Você pode ter uma história. Você terá essa história quando o encontro, a sessão ou a campanha estiverem concluídos. Você terá dezenas de histórias se jogar a mesma campanha por tempo suficiente. O segredo para obter as melhores, mais incríveis histórias de um jogo de interpretação de papéis é não tentar contar a história dos PJs. Uma história roteirizada, na qual existe uma trama que acontece e os jogadores preenchem os detalhes, poderia ser divertida, mas quase nunca é. Ainda assim, essa é uma linha de pensamento que vejo muito frequentemente.
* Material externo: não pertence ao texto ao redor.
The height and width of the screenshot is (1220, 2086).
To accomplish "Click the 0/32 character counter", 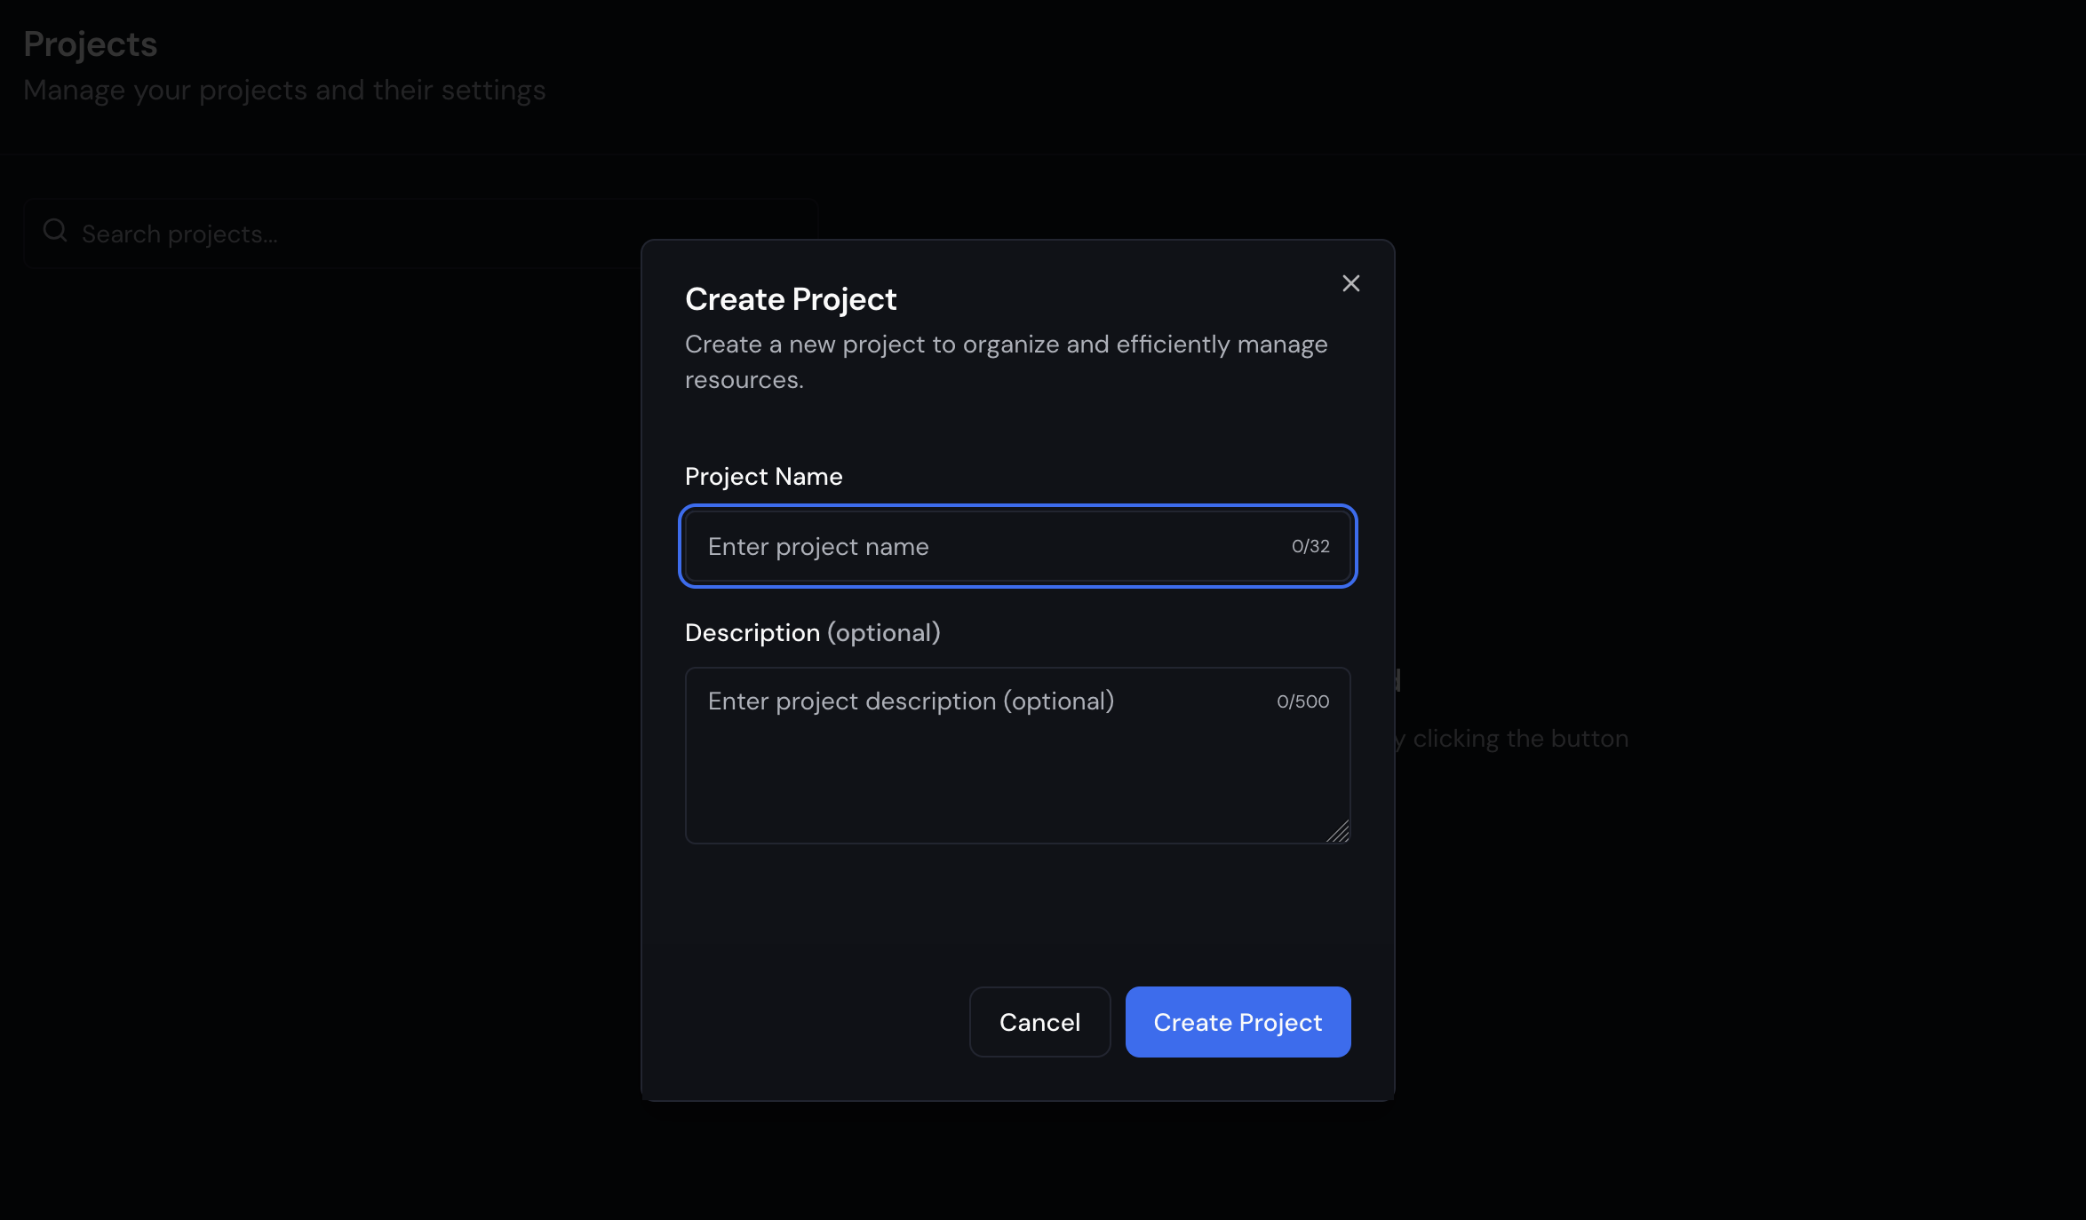I will tap(1310, 546).
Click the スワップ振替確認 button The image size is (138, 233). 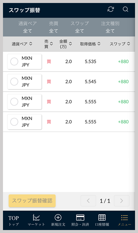click(32, 201)
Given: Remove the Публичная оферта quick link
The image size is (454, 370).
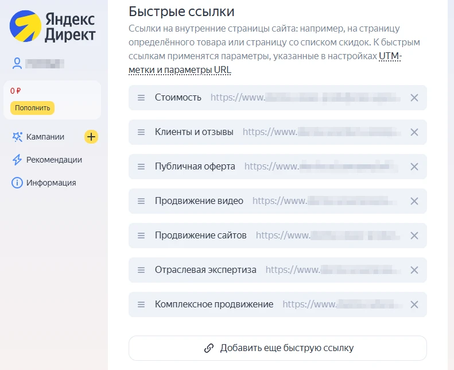Looking at the screenshot, I should pos(414,167).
| Não quero implicar com essa pessoa; por isso, recortei o nome de usuário dela no Twitter... |
Inventar histórias não é difícil. Inventar boas histórias é muito difícil. As pessoas que criam grandes histórias e sabem contá-las bem recebem quantias absurdas de dinheiro e se tornam incrivelmente famosas. Conhecemos os nomes de escritores, dramaturgos, diretores, criadores de histórias em quadrinhos e celebramos seus trabalhos. Fazemos isso porque sabemos que a maioria de nós não cria boas histórias nem as conta tão bem assim. É um conjunto difícil de habilidades, e pode levar uma década ou mais para aprendê-las. Muitos trabalham nisso durante toda a vida e nunca chegam a se tornar bons. Tenho uma estante cheia de livros sobre o assunto, estudei na faculdade com um escritor vencedor do prêmio O. Henry e, na melhor das hipóteses, eu me consideraria competente.
Como mestre de jogo, você não precisa ser um contador de histórias altamente habilidoso para obter uma boa história de sua partida.
Jogos são acontecimentos.
Histórias são relatos de acontecimentos.